Its resolution doesn’t appear to have much meat, but plenty of high-concept political promises to “reaffirm, stress, recall, recognize, welcome, promote, continue, call upon, call for, support, request,” and finally “Decide(s) to remain actively seized of the matter.” Feel better now?
So, what will the U.N. actually DO in Afghanistan?
It has been nearly three years since I spent five weeks in Kabul. As an innocent abroad, I strolled its streets in my Western coat and tie, took photos and drank tea with chatty shopkeepers; I received many smiles and warm greetings. Most people couldn’t believe I was an American, because they had never seen an American without a combat warrior’s armored suit and black wraparound shades.
As for the U.N. I quickly gathered from the Afghans that they really didn’t have much respect. They told me that most stayed behind the reinforced concrete walls of the UN compound, forbidden to walk among the people. The only thing I ever saw of the UN were brand new huge SUVs with blacked out windows and an unfriendly antenna rising ten feet in the air. They travelled in bumper-to-bumper convoys of 4-5 and muscled their way through Kabul traffic, pissing-off scores of Afghan drivers whose beat-up little Mazdas and Toyotas were shunted aside by the big white whales.
I always wondered what important UN business required such rude line-jumping. Maybe they were on their way to some urgent like “stressing, recalling, recognizing, welcoming, supporting and requesting.”
More than once, I was nearly blown off the curb by one of these convoys which really put the pedal to the metal when they got a little daylight. Woe to the child or bicyclist who got in their way.
I did notice many things that I thought would have been the province of the UN, but were un-attended to. And I wonder, if in the past two years if their mandate has improved any of the following glaring, but solvable problems I saw.
1. Is electricity any more reliable than coming on a few hours a day, a few days a week in Kabul?
2. Can you get a telephone line for a fax machine?
3. Can you drive for more than 100 yards without having to swerve to avoid huge potholes?
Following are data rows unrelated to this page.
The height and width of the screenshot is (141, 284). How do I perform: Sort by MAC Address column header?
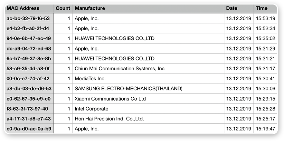click(x=23, y=8)
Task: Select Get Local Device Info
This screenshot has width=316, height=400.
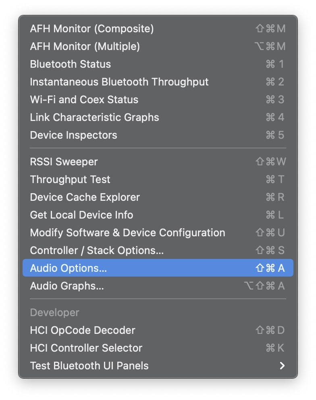Action: (x=158, y=215)
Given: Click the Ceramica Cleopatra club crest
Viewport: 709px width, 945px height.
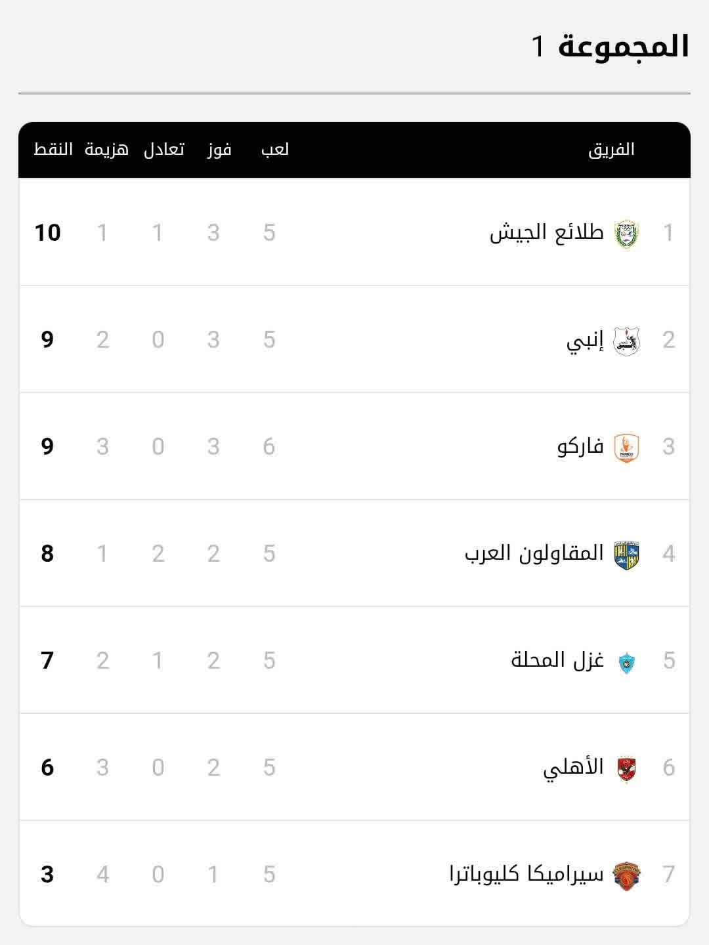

4. Are there any public trash dumpsters in the neighborhoods?
5. Are there still so many hand-pumped wells?
6. Are there any street lights, traffic lights, or direction signs?
7. Can you import modern equipment without having to pay 3 levels of bribes at the airport?
8. Are there still open sewers in so many neighborhoods?
9. Do so many neighborhoods still lack schools, medical offices, and police stations?
10. Do so many children still have to spend their days carrying water up mountainsides to their homes?
11. Do so many people still pee in empty lots because there are no public facilities?
12. Are families still camped in bombed-out buildings, struggling with their rheumy-eyed insect-scarred children?
13. Has it provided jobs and assistance to the brave people who lost family, limbs and senses fighting the Taliban and assisting the West in chasing the terrorists from Afghan soil?
One acquaintance who worked at the UN was disappointed that the UN could spend $100,000 for a glitzy conference on women’s rights, but not $100 a week for bread to feed the children of women locked up in Kabul’s prisons.
I was just an innocent abroad, and surely there is more going on than I was privileged to see.
But I look to people like Greg Mortensen for my inspiration; one person, who has built 58 village schools in Afghanistan and Pakistan over the past 15 years. He started with nothing, and is supported only by small donations. I hope the UN Mandate will aspire more to his work and less to conferences; and less to “recognizing, stressing, welcoming, and deciding” etc. etc.; and less to paying high salaries to people ensconced behind blast walls or rush by the problems in convoys of white SUVs.